Docteur, vous craquez?

Ce sont “des bons”. Des docteurs ou des soignants idéalistes, perfectionnistes. Ils ont placé leur métier sur un piédestal. Jusqu’au jour où, à force de stress et d’insatisfactions, ils tombent en “burn-out”, c’est-à-dire en épuisement professionnel. Face au massacre, la riposte s’organise. Il est temps…

© Claude Cortier/BELPRESS

Ani-Raphaelle, une brillante médecin de 24 ans, “avait tout pour elle”… avant de se suicider, en 2009, dans la cour de son hôpital, au Canada.
Elle venait de sauver un patient en choc allergique, mais son responsable lui avait reproché de ne pas avoir emprunté le meilleur traitement pour y parvenir. Le suicide d’Ani-Raphaelle, une exception ? Etait-elle “seulement” une professionnelle trop fragile et perfectionniste? Si c’est le cas, ils sont des centaines, des milliers à être – comme elle – trop vulnérables. Dans tous les pays occidentaux, certains médecins craquent. Ce dont ils souffrent ? De “burn-out”. Cet état d’épuisement professionnel intense les coupe de tout ce qui faisait leur vie : la passion pour leur métier, leurs liens avec les patients. Souvent, ils sombrent sans appeler au secours, ou alors très tardivement. En Belgique, un récent rapport du Centre fédéral d’expertise des soins de santé (KCE) sur le burn-out des médecins généralistes aidera peut-être à délier les langues à temps, et à mettre en place des mesures pour tenter de prévenir ou de réparer le mal… (1)

 

L’histoire du burn-out commence en 1974, à New-York. Un psychologue, Herbert Freudenberger, constate que des professionnels en santé mentale développent, au contact de leurs patients, un état d’épuisement particulier, accompagné de plaintes pour des douleurs diverses. “Certaines personnes sont parfois victimes d’incendie, comme une maison, rapporte le psychologue. Sous l’effet de la tension, leurs ressources en viennent à se consumer, comme sous l’effet de flammes, ne laissant qu’un vide immense à l’intérieur, même si l’enveloppe externe semble plus ou moins intacte”.

 

Un risque du métier

Depuis ce premier diagnostic, les investigations vont bon train autour du “burn-out”, un terme, emprunté aux mondes de l’électronique et de l’aérospatiale, qui désigne une “surcharge des tensions” ou un “grillage des circuits”. Désormais, on sait que le burn-out est un risque qui fait partie du métier des médecins. Mais c’est aussi une menace qui plane au-dessus de la tête d’un grand nombre de professionnels.
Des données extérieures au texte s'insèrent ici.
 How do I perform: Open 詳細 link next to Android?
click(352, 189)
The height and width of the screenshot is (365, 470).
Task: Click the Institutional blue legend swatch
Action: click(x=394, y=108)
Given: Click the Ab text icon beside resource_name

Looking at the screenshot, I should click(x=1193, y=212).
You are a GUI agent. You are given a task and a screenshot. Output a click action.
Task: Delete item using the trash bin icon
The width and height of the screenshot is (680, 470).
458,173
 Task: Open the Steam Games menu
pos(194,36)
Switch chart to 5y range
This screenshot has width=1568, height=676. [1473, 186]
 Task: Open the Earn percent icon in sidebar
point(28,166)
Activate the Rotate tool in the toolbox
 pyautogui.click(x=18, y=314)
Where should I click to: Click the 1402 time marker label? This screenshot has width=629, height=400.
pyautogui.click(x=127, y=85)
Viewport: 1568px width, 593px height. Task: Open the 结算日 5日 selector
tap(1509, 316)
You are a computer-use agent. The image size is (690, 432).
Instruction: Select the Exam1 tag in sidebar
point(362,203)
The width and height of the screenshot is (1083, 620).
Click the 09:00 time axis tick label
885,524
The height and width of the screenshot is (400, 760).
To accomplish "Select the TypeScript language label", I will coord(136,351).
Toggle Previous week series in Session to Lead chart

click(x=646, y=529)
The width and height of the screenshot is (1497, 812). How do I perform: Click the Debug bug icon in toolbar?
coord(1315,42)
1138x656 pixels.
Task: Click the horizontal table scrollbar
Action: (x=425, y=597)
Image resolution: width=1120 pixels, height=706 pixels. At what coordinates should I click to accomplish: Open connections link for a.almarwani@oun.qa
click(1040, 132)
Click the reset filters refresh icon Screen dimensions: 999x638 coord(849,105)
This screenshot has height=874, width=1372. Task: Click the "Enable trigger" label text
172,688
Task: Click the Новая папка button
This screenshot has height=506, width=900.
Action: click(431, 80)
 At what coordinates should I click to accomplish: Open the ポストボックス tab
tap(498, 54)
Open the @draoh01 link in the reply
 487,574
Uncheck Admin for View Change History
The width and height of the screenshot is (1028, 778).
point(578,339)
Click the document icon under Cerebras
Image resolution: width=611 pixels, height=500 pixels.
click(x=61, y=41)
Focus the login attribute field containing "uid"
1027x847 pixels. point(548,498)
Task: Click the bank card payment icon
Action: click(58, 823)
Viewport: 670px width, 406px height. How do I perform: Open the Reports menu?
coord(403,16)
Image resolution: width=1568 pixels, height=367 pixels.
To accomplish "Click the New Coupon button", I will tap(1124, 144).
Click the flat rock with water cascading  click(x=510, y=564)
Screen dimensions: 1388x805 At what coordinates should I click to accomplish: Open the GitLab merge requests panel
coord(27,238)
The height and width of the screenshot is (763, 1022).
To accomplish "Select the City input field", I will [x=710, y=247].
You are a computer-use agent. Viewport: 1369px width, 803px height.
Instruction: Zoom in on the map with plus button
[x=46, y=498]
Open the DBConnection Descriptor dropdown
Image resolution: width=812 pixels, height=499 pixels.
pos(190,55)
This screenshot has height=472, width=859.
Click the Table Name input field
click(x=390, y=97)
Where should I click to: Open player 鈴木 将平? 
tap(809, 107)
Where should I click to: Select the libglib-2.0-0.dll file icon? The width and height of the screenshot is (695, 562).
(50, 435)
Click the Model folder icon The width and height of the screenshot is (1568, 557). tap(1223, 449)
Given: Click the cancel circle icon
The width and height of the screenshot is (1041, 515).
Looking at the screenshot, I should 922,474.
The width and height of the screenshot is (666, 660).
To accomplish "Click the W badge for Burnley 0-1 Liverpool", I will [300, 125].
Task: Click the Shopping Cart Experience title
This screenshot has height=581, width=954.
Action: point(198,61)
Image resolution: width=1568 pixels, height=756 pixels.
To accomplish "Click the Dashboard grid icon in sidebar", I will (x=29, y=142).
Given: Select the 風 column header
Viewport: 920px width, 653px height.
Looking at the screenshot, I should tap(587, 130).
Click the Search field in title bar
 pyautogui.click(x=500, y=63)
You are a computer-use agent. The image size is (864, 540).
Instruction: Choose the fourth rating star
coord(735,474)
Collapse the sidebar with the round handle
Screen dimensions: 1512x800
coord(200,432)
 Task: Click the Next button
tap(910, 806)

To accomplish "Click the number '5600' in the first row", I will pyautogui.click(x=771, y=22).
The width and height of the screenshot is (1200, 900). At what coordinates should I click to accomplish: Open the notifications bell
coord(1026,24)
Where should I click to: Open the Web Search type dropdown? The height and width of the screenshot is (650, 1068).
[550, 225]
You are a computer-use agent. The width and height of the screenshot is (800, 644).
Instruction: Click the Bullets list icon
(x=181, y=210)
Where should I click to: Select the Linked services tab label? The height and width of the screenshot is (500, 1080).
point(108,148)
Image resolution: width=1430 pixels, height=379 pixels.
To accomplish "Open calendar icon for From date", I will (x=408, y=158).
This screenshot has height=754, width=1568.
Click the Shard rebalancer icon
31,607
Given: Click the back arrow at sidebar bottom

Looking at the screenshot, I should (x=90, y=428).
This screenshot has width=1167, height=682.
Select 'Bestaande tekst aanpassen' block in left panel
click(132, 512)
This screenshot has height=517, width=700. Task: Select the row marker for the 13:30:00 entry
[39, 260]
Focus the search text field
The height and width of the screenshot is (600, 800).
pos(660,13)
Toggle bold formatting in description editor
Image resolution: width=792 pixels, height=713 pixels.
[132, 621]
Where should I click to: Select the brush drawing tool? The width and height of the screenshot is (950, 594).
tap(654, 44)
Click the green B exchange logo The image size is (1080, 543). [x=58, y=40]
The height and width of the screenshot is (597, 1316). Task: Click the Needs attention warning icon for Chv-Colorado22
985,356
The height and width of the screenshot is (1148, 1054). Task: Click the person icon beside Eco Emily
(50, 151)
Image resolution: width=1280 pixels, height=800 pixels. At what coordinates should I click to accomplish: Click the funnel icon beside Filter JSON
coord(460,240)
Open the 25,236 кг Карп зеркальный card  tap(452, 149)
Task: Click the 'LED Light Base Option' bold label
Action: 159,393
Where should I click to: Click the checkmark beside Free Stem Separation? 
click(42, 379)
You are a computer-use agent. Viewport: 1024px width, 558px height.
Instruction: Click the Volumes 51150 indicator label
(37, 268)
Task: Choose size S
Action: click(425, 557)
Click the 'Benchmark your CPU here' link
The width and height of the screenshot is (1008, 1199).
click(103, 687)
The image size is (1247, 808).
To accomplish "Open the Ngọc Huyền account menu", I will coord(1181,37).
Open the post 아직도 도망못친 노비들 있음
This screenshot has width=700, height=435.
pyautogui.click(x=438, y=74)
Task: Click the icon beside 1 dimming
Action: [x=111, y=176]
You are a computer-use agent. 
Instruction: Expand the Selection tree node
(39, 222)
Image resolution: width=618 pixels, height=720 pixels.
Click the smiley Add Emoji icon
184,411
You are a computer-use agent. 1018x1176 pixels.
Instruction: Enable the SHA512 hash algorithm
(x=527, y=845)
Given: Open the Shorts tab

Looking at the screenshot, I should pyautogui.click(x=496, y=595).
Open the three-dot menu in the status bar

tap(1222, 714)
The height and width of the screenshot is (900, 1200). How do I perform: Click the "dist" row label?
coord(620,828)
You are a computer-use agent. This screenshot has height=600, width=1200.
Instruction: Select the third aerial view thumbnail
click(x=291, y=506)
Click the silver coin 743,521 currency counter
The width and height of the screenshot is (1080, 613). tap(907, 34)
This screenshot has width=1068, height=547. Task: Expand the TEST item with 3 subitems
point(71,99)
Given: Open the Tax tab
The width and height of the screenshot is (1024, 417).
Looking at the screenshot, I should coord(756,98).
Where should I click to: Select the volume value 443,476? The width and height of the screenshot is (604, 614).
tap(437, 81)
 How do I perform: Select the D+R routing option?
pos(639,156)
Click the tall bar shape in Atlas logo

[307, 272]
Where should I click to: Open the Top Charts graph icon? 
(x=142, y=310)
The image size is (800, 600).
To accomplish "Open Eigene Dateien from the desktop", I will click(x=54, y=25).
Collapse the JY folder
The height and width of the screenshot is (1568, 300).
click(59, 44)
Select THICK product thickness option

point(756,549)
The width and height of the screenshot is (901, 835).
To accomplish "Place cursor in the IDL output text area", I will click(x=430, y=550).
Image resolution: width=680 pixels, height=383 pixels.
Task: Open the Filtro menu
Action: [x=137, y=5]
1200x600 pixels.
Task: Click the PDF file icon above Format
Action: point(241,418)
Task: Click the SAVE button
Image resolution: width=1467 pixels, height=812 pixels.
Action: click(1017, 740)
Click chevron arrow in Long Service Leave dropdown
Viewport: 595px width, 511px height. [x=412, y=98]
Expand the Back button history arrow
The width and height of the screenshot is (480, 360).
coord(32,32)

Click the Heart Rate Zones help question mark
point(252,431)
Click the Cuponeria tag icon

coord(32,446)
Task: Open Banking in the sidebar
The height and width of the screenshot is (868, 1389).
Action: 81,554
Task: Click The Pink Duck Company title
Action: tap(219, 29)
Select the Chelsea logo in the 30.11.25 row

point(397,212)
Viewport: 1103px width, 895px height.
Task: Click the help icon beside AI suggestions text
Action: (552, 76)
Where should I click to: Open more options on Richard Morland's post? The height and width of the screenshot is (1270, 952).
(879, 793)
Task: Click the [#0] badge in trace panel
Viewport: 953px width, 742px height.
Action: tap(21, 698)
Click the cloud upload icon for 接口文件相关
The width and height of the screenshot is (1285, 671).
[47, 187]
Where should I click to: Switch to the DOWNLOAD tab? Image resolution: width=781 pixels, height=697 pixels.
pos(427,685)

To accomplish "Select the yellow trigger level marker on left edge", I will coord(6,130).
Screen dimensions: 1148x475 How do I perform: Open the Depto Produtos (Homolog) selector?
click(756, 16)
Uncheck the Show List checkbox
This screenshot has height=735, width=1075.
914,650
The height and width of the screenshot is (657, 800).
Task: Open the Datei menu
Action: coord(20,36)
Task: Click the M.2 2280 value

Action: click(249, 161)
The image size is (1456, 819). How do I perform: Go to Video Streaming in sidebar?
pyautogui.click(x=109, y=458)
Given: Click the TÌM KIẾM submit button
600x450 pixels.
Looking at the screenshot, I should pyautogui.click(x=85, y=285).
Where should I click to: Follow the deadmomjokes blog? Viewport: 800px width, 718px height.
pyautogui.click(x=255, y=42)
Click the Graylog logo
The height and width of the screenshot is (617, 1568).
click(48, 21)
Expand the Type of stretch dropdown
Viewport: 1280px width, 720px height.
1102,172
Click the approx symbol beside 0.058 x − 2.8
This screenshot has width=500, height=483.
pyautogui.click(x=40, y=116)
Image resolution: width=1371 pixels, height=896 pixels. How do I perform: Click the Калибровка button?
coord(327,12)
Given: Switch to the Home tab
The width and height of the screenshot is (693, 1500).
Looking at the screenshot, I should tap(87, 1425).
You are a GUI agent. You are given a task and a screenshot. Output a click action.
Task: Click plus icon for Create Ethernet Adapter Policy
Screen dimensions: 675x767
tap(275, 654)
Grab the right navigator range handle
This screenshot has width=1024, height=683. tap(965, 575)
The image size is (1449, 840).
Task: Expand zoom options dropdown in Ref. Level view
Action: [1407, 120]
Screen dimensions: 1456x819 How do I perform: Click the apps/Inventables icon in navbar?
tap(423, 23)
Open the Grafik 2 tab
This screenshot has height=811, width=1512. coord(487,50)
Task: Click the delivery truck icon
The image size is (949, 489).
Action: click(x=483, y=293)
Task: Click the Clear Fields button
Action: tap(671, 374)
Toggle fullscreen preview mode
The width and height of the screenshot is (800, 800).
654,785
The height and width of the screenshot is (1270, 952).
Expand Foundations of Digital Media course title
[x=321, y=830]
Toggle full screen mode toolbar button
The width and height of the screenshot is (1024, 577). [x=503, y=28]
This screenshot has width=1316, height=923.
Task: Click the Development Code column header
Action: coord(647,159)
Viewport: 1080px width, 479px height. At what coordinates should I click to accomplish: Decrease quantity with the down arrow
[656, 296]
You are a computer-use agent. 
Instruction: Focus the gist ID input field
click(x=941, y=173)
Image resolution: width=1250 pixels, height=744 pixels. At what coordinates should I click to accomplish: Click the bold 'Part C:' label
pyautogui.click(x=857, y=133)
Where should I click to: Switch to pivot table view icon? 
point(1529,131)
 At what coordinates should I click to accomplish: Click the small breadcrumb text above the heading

L’épuisement professionnel s’installe progressivement chez des personnes confrontées à la fois à un stress personnel qu’elles ont du mal à gérer ou à contrôler, et à un stress “exogène”. Ce dernier naît de leurs conditions ou situations de travail mais, aussi, pour les soignants, de la charge émotionnelle liée à la rencontre avec les patients. Les docteurs, face à des difficultés et à des frustrations qu’ils n’avaient pas envisagées et ne parviennent pas à modifier, perdent peu à peu leur idéal, leur énergie, les raisons qui les avait fait choisir une profession tournée vers l’aide aux autres. Pourtant, ils continuent à surinvestir dans leur job, jusqu’au moment où le déséquilibre entre leur rêve et leur réalité professionnelle devient trop grand. Le burn-out risque alors de les happer. Derrière le Mr Hyde, le Dr Jekill peut tenter de gagner la bataille…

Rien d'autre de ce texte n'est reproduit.